### What you have to do
Express the records below as a Markdown table with the columns "Row" and "Line", starting at the line that contains "Select the Υπηρεσίες menu item" and continuing through the final record. Number each row and omit blank lines.
━━ Records shown
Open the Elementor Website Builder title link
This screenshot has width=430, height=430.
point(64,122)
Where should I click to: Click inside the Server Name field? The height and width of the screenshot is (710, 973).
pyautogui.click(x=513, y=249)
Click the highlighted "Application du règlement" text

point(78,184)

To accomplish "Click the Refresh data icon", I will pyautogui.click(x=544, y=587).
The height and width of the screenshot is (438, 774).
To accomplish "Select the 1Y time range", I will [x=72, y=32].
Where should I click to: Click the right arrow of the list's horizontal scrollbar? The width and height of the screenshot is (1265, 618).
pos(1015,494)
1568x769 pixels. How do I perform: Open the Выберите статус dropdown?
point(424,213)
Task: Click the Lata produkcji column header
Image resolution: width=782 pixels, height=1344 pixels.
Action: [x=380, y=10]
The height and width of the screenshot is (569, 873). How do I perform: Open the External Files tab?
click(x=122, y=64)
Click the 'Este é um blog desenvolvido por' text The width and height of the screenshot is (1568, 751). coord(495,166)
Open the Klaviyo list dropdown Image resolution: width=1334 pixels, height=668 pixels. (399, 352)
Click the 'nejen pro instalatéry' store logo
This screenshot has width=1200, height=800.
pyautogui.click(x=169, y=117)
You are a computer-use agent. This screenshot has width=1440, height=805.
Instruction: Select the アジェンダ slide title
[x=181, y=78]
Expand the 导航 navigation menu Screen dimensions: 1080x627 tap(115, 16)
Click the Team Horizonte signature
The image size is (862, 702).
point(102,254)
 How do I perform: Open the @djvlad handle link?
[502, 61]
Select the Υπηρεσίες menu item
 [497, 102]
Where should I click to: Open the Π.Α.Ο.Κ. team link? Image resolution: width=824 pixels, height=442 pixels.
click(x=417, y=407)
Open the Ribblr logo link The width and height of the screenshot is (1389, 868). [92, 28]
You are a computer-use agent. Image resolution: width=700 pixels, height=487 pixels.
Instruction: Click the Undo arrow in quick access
━━━━
### Full output
| Row | Line |
|---|---|
| 1 | Select the Υπηρεσίες menu item |
| 2 |  [497, 102] |
| 3 | Where should I click to: Open the Π.Α.Ο.Κ. team link? Image resolution: width=824 pixels, height=442 pixels. |
| 4 | click(x=417, y=407) |
| 5 | Open the Ribblr logo link The width and height of the screenshot is (1389, 868). [92, 28] |
| 6 | You are a computer-use agent. Image resolution: width=700 pixels, height=487 pixels. |
| 7 | Instruction: Click the Undo arrow in quick access |